I am pretty sure that SF has GB's number but they have no luck with Seattle.  So, go Rogers, for now!


----------



## CWayne (Jan 11, 2020)

Wow!


----------



## Rocko (Jan 11, 2020)

Wow Titians up two touchdowns. My good friend is a titians fan. If they beat the Ravens I’m never going to hear the end of it.


----------



## rightwinger (Jan 11, 2020)

Rocko said:


> Wow Titians up two touchdowns. My good friend is a titians fan. If they beat the Ravens I’m never going to hear the end of it.


14 to zip

Ravens need to get their game back


----------



## james bond (Jan 11, 2020)

Angelo said:


> Going all home teams.
> Vikings @ *49ers*
> Titans @* Ravens*
> Texans @ *Chiefs*
> Seahawks @ *Packers*



Finally, we agree on something.  My 9ers had a nice game today.

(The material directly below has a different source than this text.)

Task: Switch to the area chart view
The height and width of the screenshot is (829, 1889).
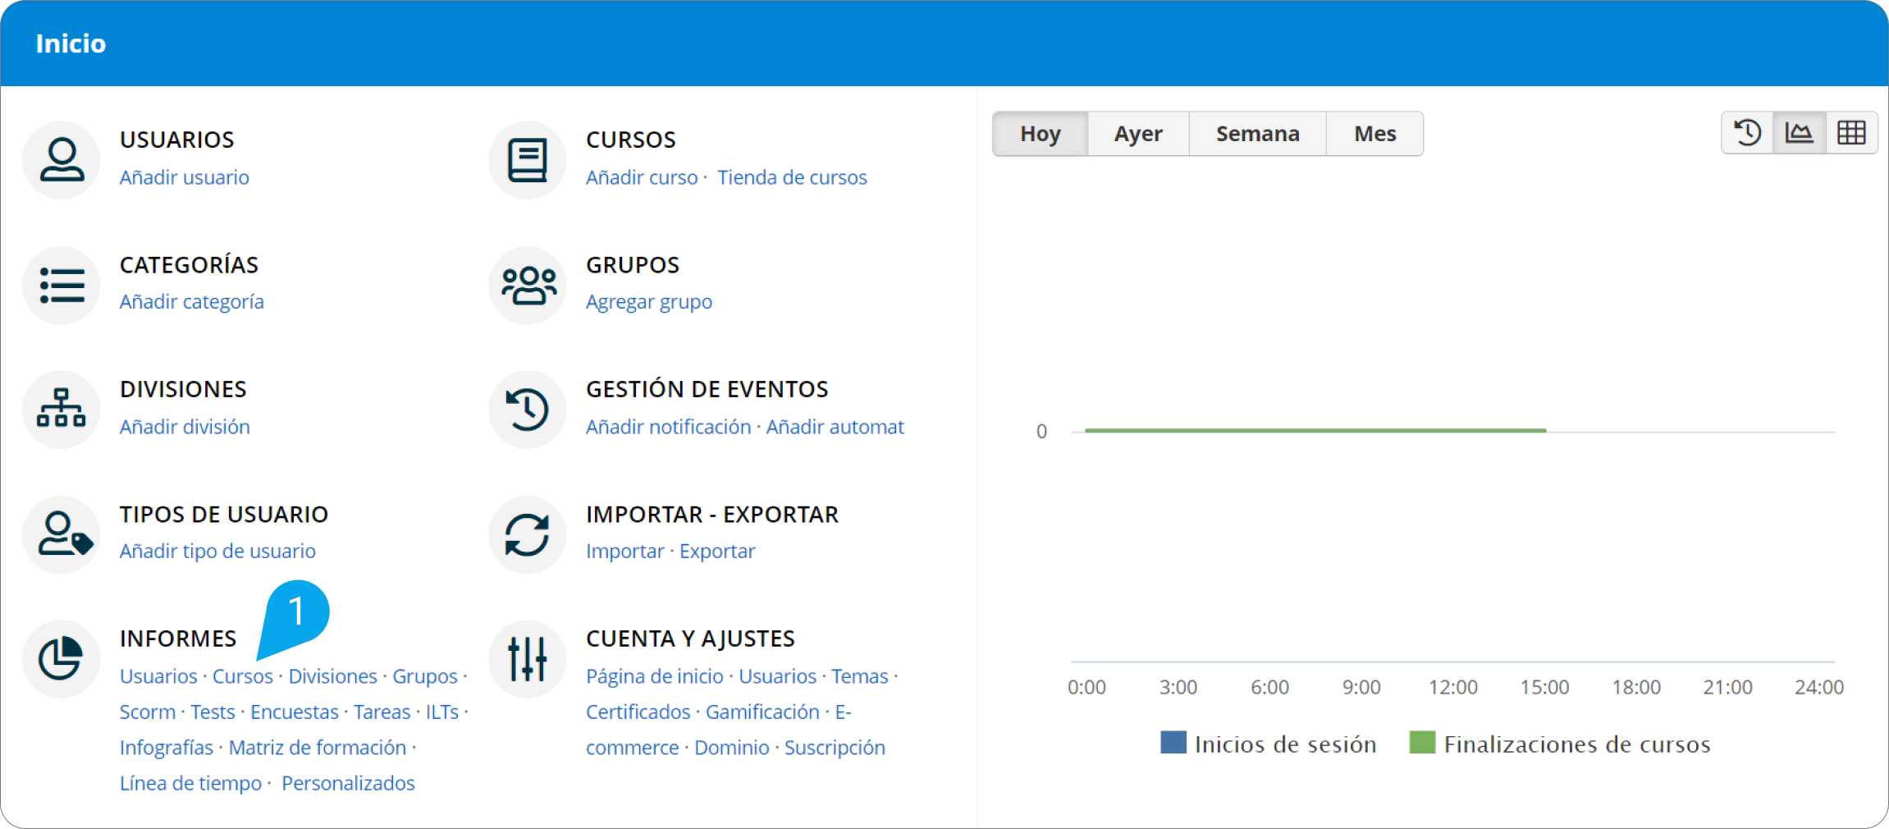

ETA:  Wait.  Titans up by two TDs now?  Sheesh, I thought they come back easily from one TD.


----------



## Manonthestreet (Jan 11, 2020)

Grampa Murked U said:


> Yeah, Minnesota just getting wrecked at this point.


Cousins cant move and hangs onto the ball too much. Defense seemed rdy. Offense was predictable


----------



## Rocko (Jan 11, 2020)

rightwinger said:


> Rocko said:
> 
> 
> > Wow Titians up two touchdowns. My good friend is a titians fan. If they beat the Ravens I’m never going to hear the end of it.
> ...



Ravens are in trouble if the Titians score on this drive.


----------



## Rocko (Jan 11, 2020)

Manonthestreet said:


> Grampa Murked U said:
> 
> 
> > Yeah, Minnesota just getting wrecked at this point.
> ...



San Fran ran it down their throats. When the Vikings player dropped that punt it was over.


----------



## rightwinger (Jan 11, 2020)

Rocko said:


> rightwinger said:
> 
> 
> > Rocko said:
> ...



Ravens are on snooze
Missing on all cylinders

If Titans can get to the point where they are running the ball, ground and pound, Ravens are in trouble 

But still early


----------



## Rocko (Jan 11, 2020)

rightwinger said:


> Rocko said:
> 
> 
> > rightwinger said:
> ...



If the Titians run the ball effectively with Henry and the clock becomes a factor, then that makes Lamar Jackson strictly a passer.


----------



## Desperado (Jan 11, 2020)

Vikings - San Fran  - Muslims vs Pelosi who care either one will lose in the next round
Titans - Raven  Cheering for Tannehill make Miami regret the trade
Chiefs - Texans - Chiefs by a long shot
Green Bay - because the Seahawk's coach is a dick


----------



## Rocko (Jan 11, 2020)

Tucker is automatic on that 50 yarder


----------



## Rocko (Jan 11, 2020)

Desperado said:


> Vikings - San Fran  - Muslims vs Pelosi who care either one will lose in the next round
> Titans - Raven  Cheering for Tannehill make Miami regret the trade
> Chiefs - Texans - Chiefs by a long shot
> Green Bay - because the Seahawk's coach is a dick



I’m not going to lie, I’ve been very surprised by Tannelhill’s resurrection


----------



## Rocko (Jan 11, 2020)

Desperado said:


> Vikings - San Fran  - Muslims vs Pelosi who care either one will lose in the next round
> Titans - Raven  Cheering for Tannehill make Miami regret the trade
> Chiefs - Texans - Chiefs by a long shot
> Green Bay - because the Seahawk's coach is a dick



oh and Pete Carroll is a dick/911 truther


----------



## rightwinger (Jan 11, 2020)

Rocko said:


> rightwinger said:
> 
> 
> > Rocko said:
> ...


Agree
Henry kills in the fourth quarter. If Ravens are not back in the game by then, they are in deep shit


----------



## HappyJoy (Jan 11, 2020)

Damn, what up with the Ravens? Even when the are on it's only field goals. 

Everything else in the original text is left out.